- Assigned task: Starting with the line that contains "Image resolution: width=733" and stopping after the line that contains "This screenshot has width=868, height=458.", copy the entries below exactly. Include nothing else.

━━ Data supplied

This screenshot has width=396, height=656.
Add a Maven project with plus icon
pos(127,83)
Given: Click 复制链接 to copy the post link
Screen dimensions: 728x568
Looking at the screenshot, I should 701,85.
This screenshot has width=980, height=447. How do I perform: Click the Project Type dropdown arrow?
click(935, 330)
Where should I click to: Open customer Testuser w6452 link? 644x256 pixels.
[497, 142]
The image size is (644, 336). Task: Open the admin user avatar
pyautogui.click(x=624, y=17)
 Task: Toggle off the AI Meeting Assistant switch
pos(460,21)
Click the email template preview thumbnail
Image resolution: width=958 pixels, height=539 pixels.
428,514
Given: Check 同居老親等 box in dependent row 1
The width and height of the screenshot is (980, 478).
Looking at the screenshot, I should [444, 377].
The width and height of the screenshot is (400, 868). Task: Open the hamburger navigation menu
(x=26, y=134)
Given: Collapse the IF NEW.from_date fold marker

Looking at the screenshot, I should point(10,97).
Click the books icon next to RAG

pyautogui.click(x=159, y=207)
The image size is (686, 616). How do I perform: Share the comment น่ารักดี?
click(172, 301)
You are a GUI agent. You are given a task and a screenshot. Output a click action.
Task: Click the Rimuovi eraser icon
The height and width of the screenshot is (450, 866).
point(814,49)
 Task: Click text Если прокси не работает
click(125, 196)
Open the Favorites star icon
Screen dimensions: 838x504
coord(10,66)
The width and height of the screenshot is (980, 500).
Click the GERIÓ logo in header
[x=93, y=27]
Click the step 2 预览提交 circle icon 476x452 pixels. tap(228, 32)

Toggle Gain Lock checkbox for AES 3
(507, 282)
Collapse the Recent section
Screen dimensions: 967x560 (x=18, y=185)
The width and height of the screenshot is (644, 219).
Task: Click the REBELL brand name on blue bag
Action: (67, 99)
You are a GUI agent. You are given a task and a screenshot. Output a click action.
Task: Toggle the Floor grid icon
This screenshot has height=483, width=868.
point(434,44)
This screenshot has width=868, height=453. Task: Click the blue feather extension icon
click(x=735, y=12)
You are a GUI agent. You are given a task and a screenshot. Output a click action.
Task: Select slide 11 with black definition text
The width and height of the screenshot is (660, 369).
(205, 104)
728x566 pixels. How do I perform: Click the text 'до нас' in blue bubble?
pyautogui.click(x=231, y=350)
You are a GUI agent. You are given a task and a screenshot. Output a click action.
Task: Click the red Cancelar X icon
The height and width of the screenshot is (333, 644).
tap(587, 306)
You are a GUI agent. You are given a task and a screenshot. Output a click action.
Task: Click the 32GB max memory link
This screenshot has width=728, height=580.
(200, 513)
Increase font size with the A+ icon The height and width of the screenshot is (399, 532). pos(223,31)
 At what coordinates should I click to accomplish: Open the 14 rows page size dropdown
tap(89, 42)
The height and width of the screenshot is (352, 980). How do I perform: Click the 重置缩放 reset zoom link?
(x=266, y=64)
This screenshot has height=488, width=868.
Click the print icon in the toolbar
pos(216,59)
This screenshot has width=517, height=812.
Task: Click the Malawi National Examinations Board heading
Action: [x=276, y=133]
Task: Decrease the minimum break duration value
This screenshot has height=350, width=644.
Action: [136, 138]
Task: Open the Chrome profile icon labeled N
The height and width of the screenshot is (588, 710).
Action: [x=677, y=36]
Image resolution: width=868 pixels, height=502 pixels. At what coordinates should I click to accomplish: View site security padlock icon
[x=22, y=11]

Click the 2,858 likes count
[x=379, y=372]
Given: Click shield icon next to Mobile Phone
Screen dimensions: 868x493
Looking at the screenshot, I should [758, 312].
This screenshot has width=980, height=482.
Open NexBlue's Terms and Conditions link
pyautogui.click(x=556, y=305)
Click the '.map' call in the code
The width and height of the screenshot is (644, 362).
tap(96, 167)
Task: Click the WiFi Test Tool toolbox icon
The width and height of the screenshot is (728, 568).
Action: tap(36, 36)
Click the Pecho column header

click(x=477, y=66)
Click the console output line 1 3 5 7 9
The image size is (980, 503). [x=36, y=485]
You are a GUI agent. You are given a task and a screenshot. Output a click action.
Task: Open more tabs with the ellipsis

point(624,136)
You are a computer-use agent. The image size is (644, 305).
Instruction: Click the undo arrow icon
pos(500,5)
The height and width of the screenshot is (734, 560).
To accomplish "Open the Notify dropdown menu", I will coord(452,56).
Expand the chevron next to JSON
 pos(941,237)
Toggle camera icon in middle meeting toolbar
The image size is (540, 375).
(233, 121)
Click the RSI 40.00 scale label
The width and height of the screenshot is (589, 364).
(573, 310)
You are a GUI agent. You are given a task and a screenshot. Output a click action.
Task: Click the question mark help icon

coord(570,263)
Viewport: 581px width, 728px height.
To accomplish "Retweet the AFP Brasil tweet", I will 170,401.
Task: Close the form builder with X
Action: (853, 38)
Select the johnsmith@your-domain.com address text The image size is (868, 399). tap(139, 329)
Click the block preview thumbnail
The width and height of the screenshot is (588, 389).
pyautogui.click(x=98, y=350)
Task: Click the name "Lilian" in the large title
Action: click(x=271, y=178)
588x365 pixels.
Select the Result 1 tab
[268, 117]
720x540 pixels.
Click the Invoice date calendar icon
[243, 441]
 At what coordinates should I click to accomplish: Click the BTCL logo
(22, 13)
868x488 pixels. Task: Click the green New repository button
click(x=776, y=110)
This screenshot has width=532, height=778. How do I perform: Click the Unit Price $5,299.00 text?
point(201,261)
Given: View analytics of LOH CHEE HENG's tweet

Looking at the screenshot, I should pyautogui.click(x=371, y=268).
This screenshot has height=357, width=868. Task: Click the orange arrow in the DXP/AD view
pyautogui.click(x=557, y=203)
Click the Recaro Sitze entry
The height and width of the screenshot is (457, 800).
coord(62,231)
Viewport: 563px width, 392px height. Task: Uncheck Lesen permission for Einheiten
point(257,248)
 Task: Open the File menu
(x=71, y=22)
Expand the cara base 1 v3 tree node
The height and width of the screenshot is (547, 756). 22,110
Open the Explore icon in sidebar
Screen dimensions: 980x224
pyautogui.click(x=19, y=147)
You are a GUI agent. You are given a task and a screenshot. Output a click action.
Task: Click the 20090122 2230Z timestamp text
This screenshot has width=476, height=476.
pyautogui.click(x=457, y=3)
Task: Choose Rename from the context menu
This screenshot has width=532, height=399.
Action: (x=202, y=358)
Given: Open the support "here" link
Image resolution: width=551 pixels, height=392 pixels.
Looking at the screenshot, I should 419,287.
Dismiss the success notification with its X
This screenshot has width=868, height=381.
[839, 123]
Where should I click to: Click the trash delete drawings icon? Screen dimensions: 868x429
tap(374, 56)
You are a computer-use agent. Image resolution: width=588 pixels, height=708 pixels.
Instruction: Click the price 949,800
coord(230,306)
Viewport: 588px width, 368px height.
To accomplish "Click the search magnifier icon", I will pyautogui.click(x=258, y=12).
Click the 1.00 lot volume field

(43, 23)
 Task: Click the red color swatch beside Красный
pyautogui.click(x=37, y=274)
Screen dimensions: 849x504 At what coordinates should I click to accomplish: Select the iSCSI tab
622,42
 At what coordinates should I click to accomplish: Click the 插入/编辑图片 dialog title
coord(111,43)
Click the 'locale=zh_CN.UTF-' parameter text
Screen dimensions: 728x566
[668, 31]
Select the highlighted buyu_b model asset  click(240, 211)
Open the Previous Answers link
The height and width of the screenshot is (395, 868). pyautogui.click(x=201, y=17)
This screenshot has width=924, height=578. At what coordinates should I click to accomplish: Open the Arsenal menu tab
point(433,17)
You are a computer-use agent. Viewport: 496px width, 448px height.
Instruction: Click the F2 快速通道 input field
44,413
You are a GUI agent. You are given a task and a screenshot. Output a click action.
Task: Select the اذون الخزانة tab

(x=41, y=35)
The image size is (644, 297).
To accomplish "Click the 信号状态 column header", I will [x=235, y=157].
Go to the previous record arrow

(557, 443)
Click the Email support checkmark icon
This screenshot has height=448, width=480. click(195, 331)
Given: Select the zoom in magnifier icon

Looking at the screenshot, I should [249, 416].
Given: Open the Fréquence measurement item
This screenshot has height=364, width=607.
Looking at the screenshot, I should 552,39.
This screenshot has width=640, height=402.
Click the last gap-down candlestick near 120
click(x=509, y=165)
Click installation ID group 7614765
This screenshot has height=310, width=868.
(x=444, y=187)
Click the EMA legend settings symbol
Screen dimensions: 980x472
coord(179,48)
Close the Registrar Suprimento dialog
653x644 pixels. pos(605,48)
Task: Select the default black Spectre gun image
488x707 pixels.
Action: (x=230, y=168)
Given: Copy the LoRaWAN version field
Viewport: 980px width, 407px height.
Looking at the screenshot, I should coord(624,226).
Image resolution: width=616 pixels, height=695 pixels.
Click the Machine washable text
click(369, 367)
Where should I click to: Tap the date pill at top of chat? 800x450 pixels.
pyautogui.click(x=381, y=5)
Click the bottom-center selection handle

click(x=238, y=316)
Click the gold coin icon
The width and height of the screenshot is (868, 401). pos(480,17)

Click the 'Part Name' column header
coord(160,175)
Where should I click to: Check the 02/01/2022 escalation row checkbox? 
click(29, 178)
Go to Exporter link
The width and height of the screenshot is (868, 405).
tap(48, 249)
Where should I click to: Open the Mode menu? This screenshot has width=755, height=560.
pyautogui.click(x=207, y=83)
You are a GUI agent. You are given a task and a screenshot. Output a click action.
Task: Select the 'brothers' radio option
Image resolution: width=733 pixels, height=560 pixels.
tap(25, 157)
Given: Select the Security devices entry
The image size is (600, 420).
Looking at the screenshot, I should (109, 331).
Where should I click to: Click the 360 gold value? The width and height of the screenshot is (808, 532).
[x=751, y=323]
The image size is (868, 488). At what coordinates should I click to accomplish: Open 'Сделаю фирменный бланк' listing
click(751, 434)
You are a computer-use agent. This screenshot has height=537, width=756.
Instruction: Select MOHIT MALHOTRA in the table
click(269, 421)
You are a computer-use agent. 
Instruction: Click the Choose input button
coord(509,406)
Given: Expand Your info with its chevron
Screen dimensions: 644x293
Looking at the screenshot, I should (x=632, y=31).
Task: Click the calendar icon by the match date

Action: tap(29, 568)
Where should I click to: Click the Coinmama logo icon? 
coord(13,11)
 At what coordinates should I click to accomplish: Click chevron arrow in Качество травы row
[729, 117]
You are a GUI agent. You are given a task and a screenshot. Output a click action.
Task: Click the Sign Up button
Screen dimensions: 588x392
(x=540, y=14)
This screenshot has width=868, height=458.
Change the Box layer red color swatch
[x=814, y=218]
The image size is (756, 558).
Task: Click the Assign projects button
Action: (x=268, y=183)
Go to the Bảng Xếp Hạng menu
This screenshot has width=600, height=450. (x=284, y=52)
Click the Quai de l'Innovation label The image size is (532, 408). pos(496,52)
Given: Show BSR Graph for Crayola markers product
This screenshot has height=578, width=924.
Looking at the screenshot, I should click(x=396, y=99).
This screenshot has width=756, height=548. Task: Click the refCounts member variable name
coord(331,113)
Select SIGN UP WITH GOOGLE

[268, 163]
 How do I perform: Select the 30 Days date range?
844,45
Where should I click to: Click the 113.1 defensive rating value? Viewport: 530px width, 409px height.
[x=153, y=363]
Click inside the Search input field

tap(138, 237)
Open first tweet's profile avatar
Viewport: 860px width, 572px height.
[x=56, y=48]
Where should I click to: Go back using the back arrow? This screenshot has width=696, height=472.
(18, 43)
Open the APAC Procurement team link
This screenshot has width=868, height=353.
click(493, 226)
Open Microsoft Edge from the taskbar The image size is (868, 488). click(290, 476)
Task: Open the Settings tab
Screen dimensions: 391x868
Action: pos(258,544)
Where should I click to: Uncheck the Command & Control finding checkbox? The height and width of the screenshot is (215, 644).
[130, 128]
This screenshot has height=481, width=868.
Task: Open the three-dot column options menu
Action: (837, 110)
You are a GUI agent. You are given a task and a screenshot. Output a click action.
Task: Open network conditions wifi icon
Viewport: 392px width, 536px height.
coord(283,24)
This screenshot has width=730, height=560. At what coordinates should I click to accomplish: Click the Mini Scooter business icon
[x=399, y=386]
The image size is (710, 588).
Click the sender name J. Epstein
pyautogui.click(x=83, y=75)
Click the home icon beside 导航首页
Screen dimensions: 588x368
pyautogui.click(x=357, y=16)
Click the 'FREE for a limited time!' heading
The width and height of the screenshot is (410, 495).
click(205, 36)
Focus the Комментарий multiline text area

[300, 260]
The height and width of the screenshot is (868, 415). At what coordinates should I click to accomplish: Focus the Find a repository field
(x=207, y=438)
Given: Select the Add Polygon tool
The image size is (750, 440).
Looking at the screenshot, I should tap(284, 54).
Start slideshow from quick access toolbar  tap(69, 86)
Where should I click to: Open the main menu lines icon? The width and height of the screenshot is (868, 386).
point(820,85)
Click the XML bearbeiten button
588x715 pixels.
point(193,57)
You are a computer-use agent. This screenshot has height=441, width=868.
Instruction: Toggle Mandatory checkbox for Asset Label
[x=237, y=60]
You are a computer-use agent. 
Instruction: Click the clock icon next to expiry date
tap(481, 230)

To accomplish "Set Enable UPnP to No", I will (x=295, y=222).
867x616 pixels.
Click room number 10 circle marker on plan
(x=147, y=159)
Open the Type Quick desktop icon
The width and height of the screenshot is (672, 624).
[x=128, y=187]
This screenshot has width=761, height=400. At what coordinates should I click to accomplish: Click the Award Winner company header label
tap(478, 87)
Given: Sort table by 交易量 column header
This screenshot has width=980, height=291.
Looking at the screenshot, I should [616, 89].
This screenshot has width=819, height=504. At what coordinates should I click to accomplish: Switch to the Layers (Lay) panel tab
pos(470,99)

━━━━

- Written answer:
Image resolution: width=733 pixels, height=560 pixels.
tap(25, 157)
Given: Select the Security devices entry
The image size is (600, 420).
Looking at the screenshot, I should (109, 331).
Where should I click to: Click the 360 gold value? The width and height of the screenshot is (808, 532).
[x=751, y=323]
The image size is (868, 488). At what coordinates should I click to accomplish: Open 'Сделаю фирменный бланк' listing
click(751, 434)
You are a computer-use agent. This screenshot has height=537, width=756.
Instruction: Select MOHIT MALHOTRA in the table
click(269, 421)
You are a computer-use agent. 
Instruction: Click the Choose input button
coord(509,406)
Given: Expand Your info with its chevron
Screen dimensions: 644x293
Looking at the screenshot, I should (x=632, y=31).
Task: Click the calendar icon by the match date

Action: tap(29, 568)
Where should I click to: Click the Coinmama logo icon? 
coord(13,11)
 At what coordinates should I click to accomplish: Click chevron arrow in Качество травы row
[729, 117]
You are a GUI agent. You are given a task and a screenshot. Output a click action.
Task: Click the Sign Up button
Screen dimensions: 588x392
(x=540, y=14)
This screenshot has width=868, height=458.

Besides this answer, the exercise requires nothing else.